**DATA IN THIS EXERCISE:**
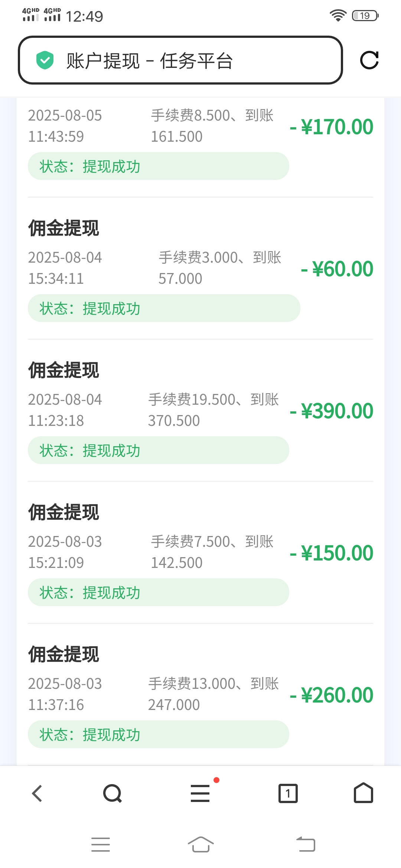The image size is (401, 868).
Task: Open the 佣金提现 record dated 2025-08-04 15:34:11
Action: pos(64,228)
...
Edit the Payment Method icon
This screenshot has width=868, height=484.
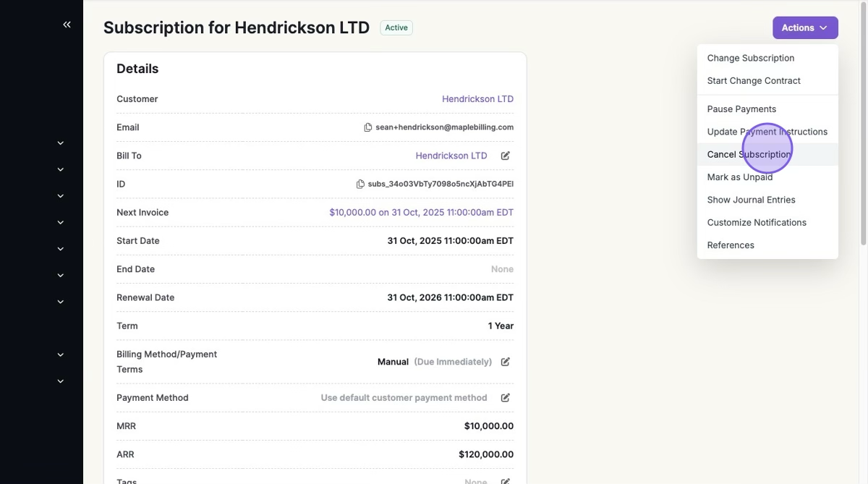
...
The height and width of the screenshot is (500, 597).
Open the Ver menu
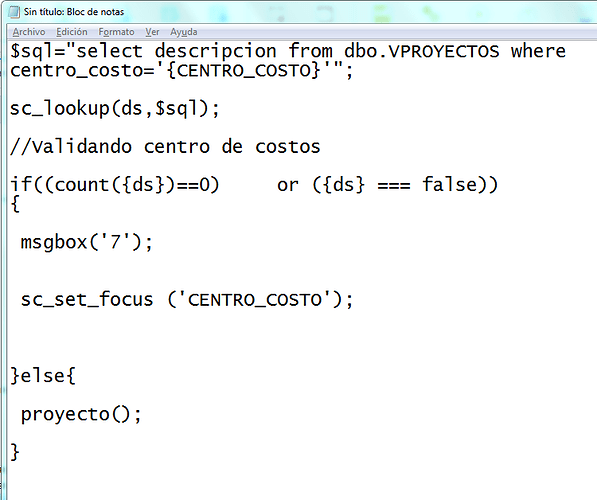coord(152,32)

**WORK INSTRUCTIONS:**
Your answer must consist solely of the lines above between the line holding "Edit the Payment Method icon" and the line holding "This screenshot has width=868, height=484.", inclusive, copied exactly.

**REPLY TO THE EXERCISE:**
Edit the Payment Method icon
This screenshot has width=868, height=484.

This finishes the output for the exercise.